# What you should do
Find every line in the records below that holds the word "heading" and copy it.

# Input for this task
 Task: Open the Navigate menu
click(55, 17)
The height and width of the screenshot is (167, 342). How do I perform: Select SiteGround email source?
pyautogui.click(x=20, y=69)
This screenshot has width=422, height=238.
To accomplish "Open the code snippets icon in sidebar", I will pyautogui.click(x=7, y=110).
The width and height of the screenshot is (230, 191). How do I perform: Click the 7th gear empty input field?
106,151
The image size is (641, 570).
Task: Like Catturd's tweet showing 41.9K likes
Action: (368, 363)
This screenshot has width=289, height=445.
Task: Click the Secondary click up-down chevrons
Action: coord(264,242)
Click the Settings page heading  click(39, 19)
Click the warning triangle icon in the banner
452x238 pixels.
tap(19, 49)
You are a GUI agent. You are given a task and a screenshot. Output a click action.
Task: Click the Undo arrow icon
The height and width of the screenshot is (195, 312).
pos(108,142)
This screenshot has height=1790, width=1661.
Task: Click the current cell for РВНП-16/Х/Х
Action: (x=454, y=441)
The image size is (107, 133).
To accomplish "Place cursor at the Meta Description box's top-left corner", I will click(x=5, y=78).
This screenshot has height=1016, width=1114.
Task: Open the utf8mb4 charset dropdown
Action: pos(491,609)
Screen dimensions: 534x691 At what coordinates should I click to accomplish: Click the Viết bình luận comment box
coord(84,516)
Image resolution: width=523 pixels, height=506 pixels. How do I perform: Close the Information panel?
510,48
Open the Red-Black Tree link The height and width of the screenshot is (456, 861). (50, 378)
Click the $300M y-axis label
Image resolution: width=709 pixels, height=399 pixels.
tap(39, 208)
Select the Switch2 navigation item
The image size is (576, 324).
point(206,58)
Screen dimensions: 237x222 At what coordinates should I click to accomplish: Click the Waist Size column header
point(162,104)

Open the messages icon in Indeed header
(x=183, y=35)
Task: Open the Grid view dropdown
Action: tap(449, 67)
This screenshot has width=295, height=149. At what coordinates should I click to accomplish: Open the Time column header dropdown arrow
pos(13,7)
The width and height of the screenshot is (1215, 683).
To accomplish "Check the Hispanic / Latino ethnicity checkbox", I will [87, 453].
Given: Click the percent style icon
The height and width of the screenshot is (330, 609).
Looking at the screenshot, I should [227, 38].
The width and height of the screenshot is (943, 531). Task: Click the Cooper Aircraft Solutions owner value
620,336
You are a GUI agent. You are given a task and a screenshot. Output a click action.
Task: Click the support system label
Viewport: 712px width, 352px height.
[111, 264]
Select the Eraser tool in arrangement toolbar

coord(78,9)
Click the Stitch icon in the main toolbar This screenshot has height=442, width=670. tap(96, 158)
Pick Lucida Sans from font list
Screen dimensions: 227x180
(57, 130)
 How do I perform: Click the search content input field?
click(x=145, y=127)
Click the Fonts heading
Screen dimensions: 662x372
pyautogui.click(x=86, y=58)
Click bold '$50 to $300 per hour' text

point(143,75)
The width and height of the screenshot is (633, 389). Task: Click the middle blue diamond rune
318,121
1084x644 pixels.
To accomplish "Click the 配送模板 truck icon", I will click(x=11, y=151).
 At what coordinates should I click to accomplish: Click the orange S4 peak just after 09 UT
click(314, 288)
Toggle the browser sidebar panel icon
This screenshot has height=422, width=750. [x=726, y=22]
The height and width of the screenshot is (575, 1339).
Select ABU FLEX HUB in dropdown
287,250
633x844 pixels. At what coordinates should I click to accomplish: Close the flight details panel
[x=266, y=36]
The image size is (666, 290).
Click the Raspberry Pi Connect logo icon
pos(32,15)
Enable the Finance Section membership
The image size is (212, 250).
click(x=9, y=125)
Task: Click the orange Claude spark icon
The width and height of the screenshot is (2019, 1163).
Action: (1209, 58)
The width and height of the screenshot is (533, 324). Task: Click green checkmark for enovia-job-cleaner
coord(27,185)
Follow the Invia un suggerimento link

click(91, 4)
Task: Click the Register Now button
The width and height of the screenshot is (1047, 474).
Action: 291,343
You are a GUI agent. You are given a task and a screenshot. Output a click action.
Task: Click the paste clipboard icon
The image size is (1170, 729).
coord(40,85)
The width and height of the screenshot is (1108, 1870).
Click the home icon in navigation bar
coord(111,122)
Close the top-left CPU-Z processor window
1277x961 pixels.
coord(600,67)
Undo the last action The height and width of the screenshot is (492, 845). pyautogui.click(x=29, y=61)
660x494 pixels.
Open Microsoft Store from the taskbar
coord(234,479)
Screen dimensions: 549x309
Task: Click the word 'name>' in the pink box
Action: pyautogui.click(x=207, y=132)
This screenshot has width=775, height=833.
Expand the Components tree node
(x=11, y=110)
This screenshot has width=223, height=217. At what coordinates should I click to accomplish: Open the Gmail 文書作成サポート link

# Your response
Click the Settings page heading  click(39, 19)
Click the Fonts heading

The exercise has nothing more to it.